Problem to work on
Write out the lines between the one holding "Click the Search button" and the one holding "pos(825,61)", inclusive, putting "Find button" in place of "Search button" and changing nothing else. Return only those lines, and leave the pictures out.

Data shown

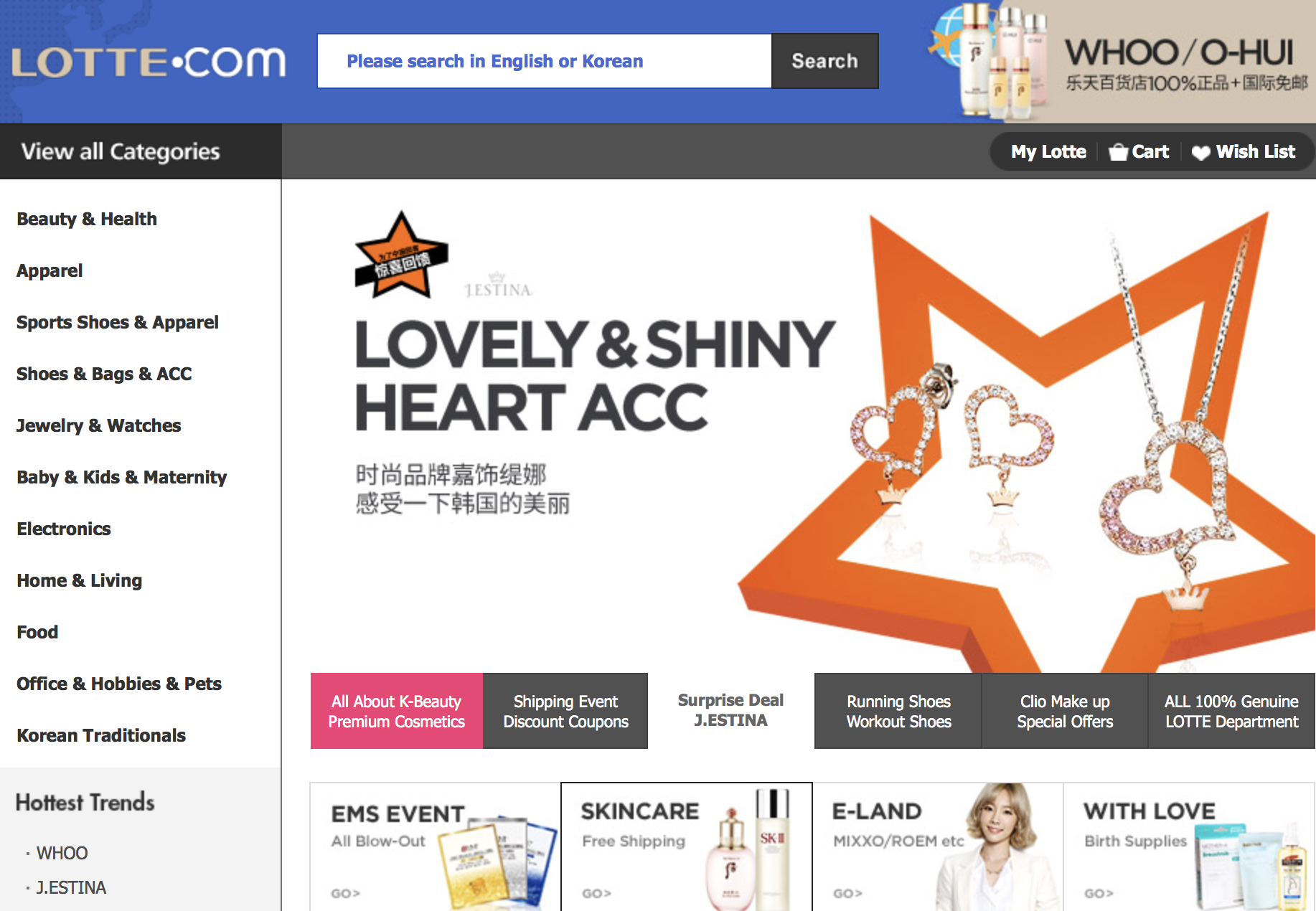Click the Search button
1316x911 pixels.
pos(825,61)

* * *

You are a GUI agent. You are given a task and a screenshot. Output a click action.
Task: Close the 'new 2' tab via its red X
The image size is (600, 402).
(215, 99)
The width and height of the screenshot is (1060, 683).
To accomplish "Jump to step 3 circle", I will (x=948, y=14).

* * *

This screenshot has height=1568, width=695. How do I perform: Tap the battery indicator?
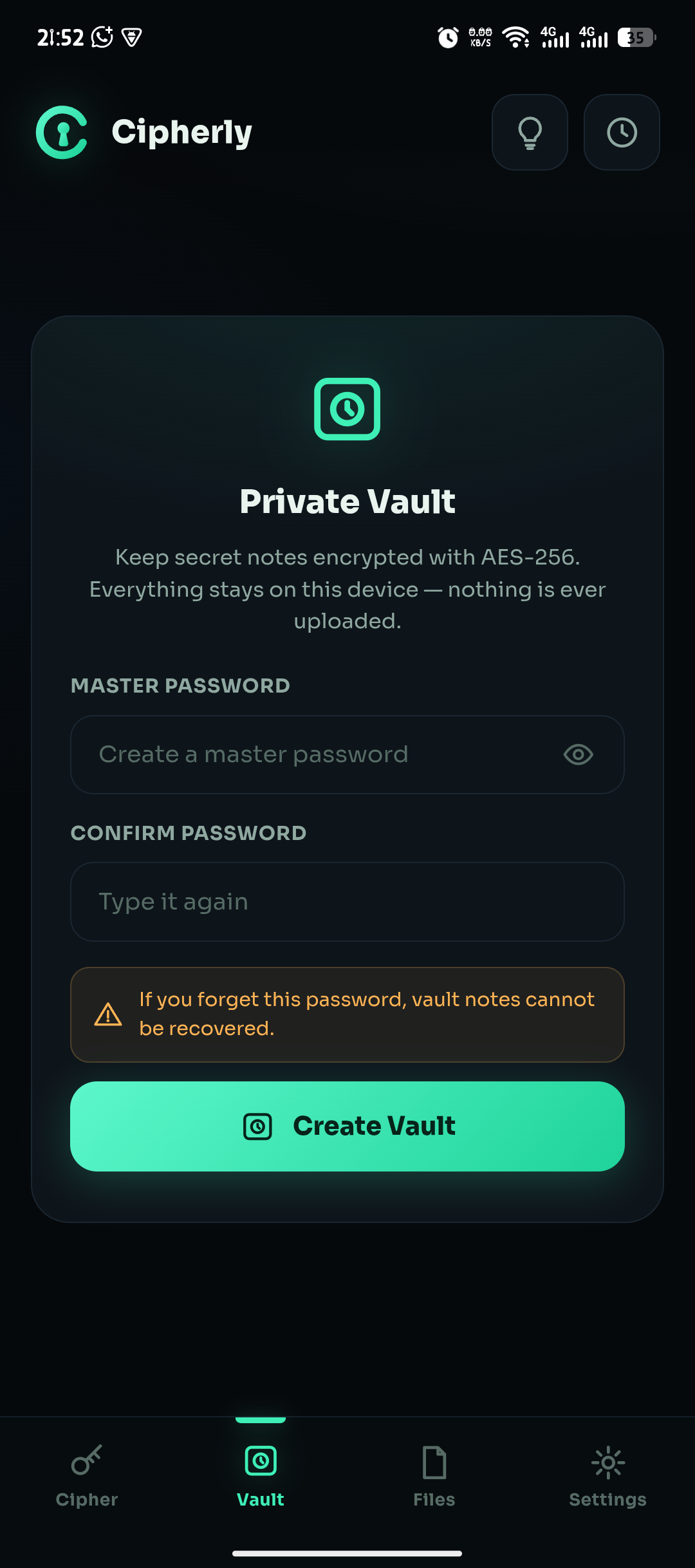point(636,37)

Correct result
Click the Find button
1316x911 pixels.
pos(825,61)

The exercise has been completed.